Mine says i,a,a,a - is there a way to change it to a,a,a,a? What do these symbols mean?


----------



## sybernut (Mar 25, 2018)

lhvetinari said:


> I just noticed that yesterday myself trying to fix some weird MAK/sharing related problems. Bad news!


I will try calling TiVo customer support at 1-877-367-8486 tomorrow


----------



## sybernut (Mar 25, 2018)

sybernut said:


> I will try calling TiVo customer support at 1-877-367-8486 tomorrow


The first chat support person was clueless, they kept telling me to contact my cable provider for this issue, which has to do with the TiVo website. I will try again later.


----------



## ClearToLand (Jul 10, 2001)

sybernut said:


> The first chat support person was clueless, they kept telling me to contact my cable provider for this issue, which has to do with the TiVo website. I will try again later.

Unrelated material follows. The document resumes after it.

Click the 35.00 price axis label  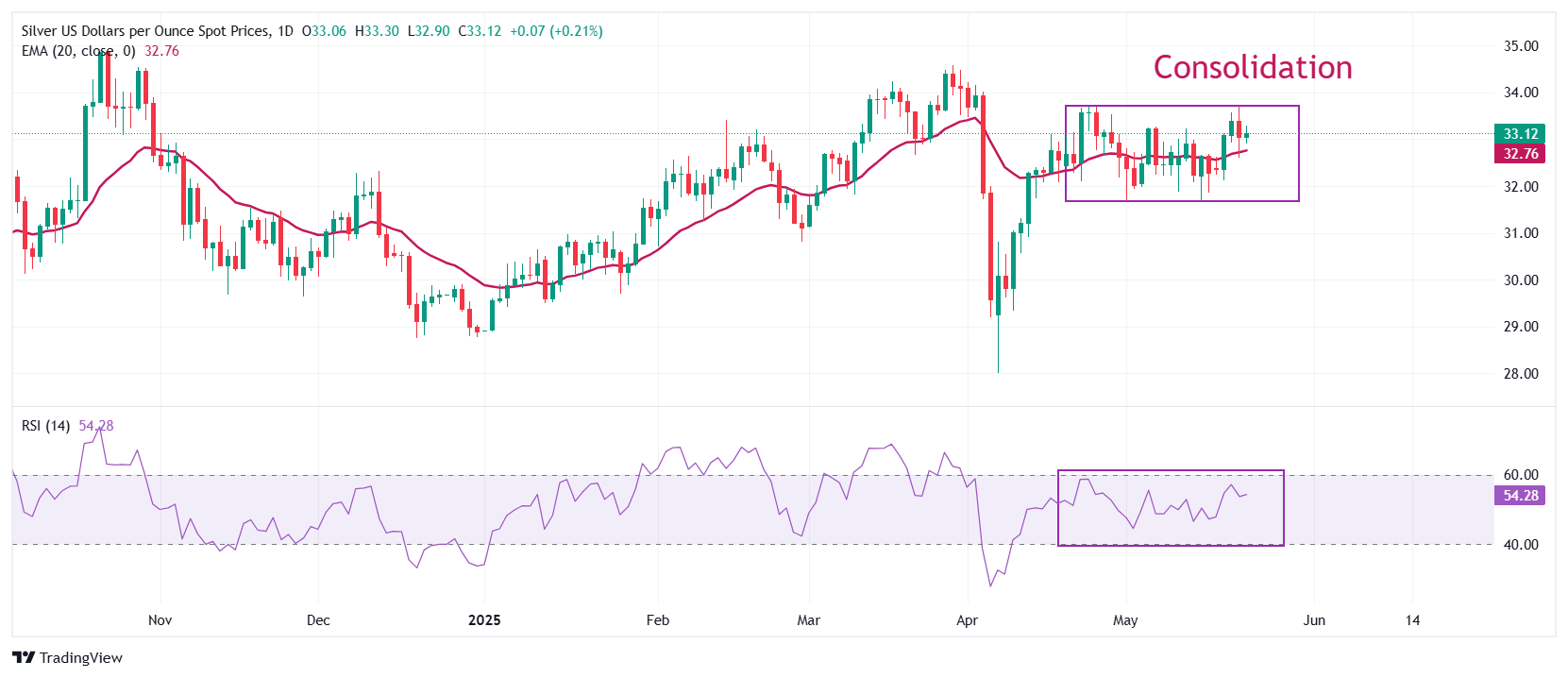1520,46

As politely, and calmly, as you can manage, ask for a supervisor (Level 2 Support), repeatedly if necessary.

Remember, the goal for Level 1 Support is to "_satisfy the customer_" and complete the call as quickly as possible. If you "_let them go_" *WITHOUT* satisfying your need, *YOU* failed, not them... 

When I call Amazon Customer Support with a problem (for example - usually Third World country CSRs), I *DO NOT* let them end the call until I'm satisfied. Remember, these calls are (usually) recorded and the CSRs *KNOW* that.

Be *FIRM*, but polite... 


Spoiler



Isn't the end of each call prefaced with "_*Is there anything else I can help you with?*_"


----------



## dianebrat (Jul 6, 2002)

sybernut said:


> The first chat support person was clueless, they kept telling me to contact my cable provider for this issue, which has to do with the TiVo website. I will try again later.


The issue is that Tivo does not support CableCO devices like this in the manner they support customer owned devices, and the operator can decide to not allow transfers and that's within their rights, just like Tivo can walk away from helping even if its on their website.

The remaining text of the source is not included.